CHICAGO -- They're talented, they're tested and they're on a mission.
Mia Hamm, Michelle Akers, Julie Foudy and Tiffeny Milbrett, all determined to win back the title they lost four years ago, lead the U.S. roster for the Women's World Cup.
The tournament begins June 19 at Giants Stadium, with the Americans playing Denmark, and concludes July 10 at the Rose Bowl in Pasadena, Calif.
"They want to make a statement to the world," coach Tony DiCicco said Monday after announcing the 20-player roster. "The World Cup, in soccer, is the epitome. They want to be Olympic champions and World Cup champions at the same time.
"The challenge is huge. But we are capable of accomplishing it."
The roster includes 13 of the 16 players from the team that won the gold medal at the Atlanta Olympics. Hamm, Akers, Foudy, Carla Overbeck, Kristine Lilly and Joy Fawcett all will be playing in their third World Cup; six others will be playing in their second.
The United States won the first World Cup in 1991 and was eliminated in the semifinals in 1995.
Eight players have been in 115 or more international games, including Lilly, whose 177 appearances is a world record.

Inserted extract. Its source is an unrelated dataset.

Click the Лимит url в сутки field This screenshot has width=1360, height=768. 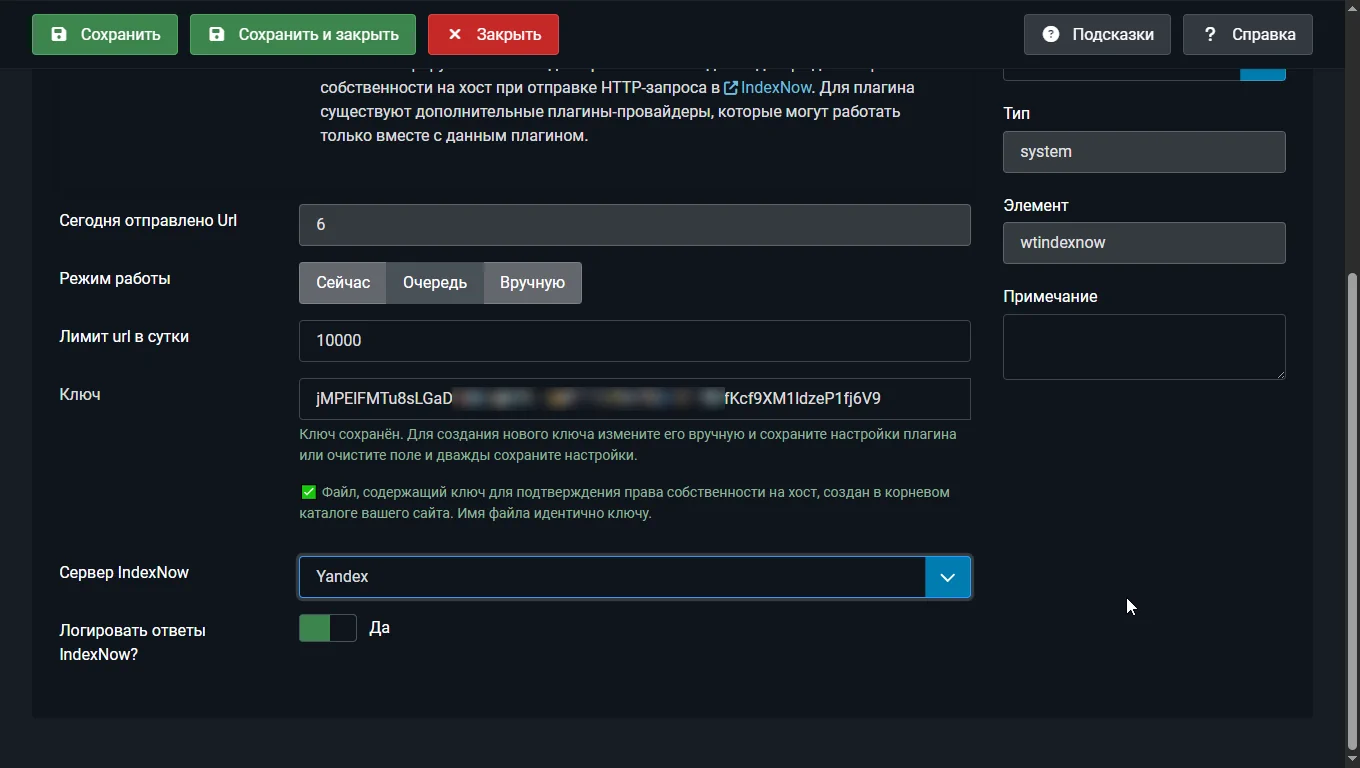[x=634, y=341]
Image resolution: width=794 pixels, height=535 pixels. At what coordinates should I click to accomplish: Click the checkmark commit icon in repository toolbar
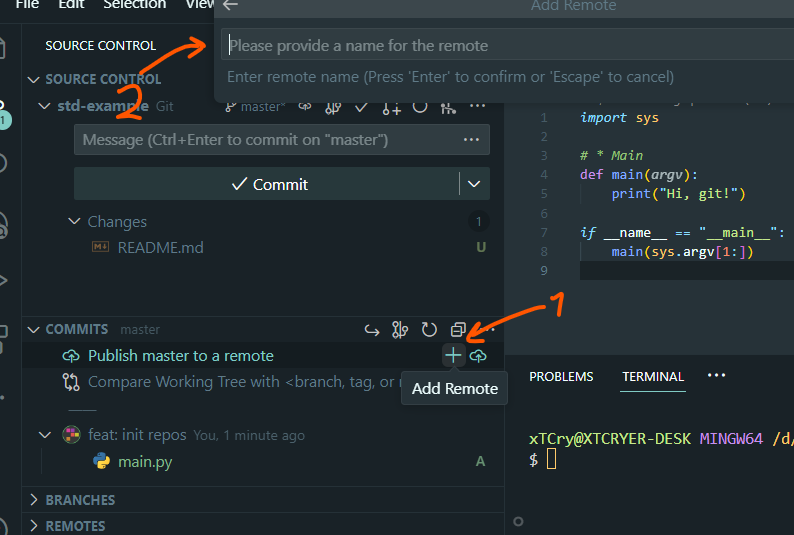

"Having been there, for sure, is a huge plus," DiCicco said. "They know what to expect; they know what it's going to take. They know there are going to be some ups and downs in the tournament. They know physically the demand, because you can't duplicate the intensity of these games."
The most noticeable absence from the roster is forward Debbie Keller, who claims she's being excluded because of a sexual harassment lawsuit she filed. Keller, whose 14 goals tied her for second on the U.S. team last year, is suing Anson Dorrance, the North Carolina and former U.S. coach, alleging he made uninvited sexual advances and harassed her during and after her college career.
The two-time national player of the year wasn't an original invitee to the team's 26-player residency camp, but she later spent time with the team. Keller lost an arbitration hearing against U.S. Soccer last week.
"We invested a lot in Debbie last year, and she did very well," DiCicco said. "But Cindy Parlow wasn't in the mix a lot last year, and Danielle Fotopoulos was still coming back from her knee injury. It just became a numbers game.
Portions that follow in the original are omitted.